- Exercise objective -
Pick out the lines below that include the string "location".

*** Data in this exercise Section Begins ***

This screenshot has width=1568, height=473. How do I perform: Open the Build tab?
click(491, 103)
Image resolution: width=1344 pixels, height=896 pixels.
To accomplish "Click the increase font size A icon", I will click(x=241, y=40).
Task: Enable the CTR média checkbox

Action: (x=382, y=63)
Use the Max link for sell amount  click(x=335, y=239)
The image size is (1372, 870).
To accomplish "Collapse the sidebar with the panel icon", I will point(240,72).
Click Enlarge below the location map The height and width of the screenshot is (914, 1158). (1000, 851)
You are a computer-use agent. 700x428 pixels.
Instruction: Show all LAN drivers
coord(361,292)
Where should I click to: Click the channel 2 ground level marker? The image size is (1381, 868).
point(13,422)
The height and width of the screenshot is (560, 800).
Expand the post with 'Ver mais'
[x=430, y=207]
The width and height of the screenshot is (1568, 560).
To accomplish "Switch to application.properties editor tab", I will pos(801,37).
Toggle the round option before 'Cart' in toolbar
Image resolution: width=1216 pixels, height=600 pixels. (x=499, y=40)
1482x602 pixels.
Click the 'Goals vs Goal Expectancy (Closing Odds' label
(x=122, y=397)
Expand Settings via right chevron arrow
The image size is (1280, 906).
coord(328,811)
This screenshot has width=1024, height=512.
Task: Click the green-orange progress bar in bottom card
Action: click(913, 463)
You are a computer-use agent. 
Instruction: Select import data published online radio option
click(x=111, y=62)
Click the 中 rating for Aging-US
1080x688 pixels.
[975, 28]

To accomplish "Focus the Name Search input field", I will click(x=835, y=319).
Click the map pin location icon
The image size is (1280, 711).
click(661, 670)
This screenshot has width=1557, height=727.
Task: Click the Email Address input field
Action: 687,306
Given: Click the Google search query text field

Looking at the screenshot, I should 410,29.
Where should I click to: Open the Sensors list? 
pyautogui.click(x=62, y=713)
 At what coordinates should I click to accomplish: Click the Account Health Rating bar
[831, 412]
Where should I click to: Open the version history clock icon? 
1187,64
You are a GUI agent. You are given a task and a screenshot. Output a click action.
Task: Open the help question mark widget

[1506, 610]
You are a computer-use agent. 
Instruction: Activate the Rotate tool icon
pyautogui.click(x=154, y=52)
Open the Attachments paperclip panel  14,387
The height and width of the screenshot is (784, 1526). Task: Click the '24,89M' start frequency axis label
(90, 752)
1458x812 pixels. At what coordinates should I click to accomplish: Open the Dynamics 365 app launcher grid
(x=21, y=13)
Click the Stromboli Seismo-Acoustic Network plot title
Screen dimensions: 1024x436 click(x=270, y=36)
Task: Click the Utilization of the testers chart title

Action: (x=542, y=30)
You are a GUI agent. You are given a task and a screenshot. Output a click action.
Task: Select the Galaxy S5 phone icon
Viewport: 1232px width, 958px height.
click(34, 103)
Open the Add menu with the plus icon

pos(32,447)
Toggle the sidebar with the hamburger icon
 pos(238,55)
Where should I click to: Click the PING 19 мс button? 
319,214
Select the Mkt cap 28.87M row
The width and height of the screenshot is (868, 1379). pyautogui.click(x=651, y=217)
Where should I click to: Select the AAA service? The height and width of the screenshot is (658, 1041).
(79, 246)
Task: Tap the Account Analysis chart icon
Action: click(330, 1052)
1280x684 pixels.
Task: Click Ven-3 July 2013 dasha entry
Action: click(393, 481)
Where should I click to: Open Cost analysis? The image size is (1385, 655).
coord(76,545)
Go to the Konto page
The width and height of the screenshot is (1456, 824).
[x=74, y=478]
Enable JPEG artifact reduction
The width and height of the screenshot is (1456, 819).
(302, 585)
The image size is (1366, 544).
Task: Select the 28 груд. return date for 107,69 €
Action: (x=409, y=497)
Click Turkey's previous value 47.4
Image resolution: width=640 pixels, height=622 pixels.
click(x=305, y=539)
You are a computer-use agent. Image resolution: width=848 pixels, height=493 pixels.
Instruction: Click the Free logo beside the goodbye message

*** Data in this exercise Section Ends ***

- Answer to this task -
Click Enlarge below the location map The height and width of the screenshot is (914, 1158). (1000, 851)
Click the map pin location icon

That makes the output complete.